• _The exercise_: Rewrite the material as a numbered list with blank lines left out, starting with the first line and going on through the line with "Open the three-dot".

• _Provided records_:
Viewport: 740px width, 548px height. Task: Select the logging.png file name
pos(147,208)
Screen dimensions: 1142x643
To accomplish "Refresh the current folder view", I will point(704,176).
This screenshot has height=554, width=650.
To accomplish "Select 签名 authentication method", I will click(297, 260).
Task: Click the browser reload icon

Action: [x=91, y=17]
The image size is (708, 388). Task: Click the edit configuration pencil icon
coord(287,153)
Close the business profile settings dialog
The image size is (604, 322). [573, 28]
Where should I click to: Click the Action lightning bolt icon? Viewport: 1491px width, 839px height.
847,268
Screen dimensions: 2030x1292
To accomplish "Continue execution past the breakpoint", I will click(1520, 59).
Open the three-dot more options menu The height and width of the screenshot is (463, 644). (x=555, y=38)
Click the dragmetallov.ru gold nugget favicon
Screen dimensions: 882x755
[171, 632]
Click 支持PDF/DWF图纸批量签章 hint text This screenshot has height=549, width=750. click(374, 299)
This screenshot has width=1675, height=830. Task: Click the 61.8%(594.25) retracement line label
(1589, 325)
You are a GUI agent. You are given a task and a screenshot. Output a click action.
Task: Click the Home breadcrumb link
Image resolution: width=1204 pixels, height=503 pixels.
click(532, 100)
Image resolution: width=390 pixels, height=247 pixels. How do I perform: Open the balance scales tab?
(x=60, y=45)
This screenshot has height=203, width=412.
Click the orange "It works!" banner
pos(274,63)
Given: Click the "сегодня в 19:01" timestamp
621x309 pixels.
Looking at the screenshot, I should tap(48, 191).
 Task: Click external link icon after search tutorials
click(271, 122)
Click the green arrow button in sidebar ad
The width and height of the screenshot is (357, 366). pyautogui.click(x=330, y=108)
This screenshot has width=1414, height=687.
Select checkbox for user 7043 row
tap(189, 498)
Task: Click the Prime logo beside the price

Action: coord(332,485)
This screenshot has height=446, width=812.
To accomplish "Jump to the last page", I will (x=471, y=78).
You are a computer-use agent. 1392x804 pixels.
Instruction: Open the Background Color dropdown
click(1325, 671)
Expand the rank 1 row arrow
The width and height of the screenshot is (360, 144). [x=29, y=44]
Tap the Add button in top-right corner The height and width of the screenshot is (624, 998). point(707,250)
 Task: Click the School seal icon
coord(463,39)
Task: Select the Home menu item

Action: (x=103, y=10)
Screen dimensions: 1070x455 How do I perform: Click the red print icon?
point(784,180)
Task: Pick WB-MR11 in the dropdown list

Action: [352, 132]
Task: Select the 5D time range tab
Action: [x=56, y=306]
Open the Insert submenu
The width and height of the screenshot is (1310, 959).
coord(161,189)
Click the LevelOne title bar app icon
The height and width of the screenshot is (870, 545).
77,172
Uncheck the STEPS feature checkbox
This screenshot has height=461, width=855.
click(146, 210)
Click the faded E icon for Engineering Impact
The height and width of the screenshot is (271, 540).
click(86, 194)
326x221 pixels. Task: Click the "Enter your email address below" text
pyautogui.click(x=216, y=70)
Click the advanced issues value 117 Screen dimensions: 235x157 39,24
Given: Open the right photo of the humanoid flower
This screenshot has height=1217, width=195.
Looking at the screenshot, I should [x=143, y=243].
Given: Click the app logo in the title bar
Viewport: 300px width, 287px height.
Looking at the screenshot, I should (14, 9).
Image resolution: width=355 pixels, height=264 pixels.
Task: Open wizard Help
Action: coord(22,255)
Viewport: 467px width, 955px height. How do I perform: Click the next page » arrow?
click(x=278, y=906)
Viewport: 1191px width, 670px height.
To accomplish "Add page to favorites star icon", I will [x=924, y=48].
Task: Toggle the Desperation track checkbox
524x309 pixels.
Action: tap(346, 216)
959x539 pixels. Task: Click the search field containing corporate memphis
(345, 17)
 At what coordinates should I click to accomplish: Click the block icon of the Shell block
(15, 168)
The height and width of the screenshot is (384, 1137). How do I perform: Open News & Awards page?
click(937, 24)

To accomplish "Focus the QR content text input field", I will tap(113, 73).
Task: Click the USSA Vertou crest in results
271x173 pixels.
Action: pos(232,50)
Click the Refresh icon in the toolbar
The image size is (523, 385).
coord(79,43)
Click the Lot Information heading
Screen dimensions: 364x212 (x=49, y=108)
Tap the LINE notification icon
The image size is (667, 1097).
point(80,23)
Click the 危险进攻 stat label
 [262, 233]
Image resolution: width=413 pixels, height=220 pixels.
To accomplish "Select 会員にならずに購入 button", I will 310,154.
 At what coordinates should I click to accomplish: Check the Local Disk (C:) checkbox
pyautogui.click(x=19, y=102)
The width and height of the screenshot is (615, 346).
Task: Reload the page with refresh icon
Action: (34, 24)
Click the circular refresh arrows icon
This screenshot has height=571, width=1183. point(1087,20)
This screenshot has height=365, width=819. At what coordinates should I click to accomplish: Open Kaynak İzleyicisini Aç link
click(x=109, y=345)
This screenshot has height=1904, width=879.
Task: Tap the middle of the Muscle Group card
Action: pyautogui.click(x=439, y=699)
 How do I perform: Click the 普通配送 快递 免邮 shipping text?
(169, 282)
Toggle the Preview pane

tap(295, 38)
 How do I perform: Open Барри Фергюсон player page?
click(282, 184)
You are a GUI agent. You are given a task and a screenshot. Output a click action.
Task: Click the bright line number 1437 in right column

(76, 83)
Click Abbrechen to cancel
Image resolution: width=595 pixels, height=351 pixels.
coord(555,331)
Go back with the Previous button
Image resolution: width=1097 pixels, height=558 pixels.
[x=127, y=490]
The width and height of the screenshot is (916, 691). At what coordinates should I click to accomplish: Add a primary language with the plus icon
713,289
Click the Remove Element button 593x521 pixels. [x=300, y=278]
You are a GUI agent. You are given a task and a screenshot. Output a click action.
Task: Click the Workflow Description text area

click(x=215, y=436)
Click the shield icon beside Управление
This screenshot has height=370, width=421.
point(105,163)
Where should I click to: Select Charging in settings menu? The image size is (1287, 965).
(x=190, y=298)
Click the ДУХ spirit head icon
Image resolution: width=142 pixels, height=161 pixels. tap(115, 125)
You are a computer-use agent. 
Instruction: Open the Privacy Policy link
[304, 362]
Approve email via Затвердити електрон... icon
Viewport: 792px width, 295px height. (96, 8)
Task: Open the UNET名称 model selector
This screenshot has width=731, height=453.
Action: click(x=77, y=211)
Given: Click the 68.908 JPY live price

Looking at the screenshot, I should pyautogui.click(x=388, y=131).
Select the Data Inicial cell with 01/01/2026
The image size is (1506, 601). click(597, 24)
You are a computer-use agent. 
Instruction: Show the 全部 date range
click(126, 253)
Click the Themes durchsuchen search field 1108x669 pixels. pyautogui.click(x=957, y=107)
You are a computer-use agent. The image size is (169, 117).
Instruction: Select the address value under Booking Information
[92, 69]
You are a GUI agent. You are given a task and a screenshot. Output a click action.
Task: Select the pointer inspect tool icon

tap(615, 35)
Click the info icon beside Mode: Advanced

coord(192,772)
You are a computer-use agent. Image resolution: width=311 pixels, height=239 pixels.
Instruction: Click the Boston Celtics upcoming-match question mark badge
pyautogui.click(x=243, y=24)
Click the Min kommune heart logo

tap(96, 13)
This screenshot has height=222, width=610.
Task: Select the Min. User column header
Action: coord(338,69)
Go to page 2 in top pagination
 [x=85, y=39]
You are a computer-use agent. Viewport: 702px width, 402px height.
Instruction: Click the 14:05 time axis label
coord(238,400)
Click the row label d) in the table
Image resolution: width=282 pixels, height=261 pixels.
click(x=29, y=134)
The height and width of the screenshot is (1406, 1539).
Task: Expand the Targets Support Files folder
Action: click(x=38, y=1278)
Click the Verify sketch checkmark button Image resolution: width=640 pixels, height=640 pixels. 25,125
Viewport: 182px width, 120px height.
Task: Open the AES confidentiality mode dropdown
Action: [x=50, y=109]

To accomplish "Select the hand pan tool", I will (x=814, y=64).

• _Exercise output_:
1. Viewport: 740px width, 548px height. Task: Select the logging.png file name
2. pos(147,208)
3. Screen dimensions: 1142x643
4. To accomplish "Refresh the current folder view", I will point(704,176).
5. This screenshot has height=554, width=650.
6. To accomplish "Select 签名 authentication method", I will click(297, 260).
7. Task: Click the browser reload icon
8. Action: [x=91, y=17]
9. The image size is (708, 388). Task: Click the edit configuration pencil icon
10. coord(287,153)
11. Close the business profile settings dialog
12. The image size is (604, 322). [573, 28]
13. Where should I click to: Click the Action lightning bolt icon? Viewport: 1491px width, 839px height.
14. 847,268
15. Screen dimensions: 2030x1292
16. To accomplish "Continue execution past the breakpoint", I will click(1520, 59).
17. Open the three-dot more options menu The height and width of the screenshot is (463, 644). (x=555, y=38)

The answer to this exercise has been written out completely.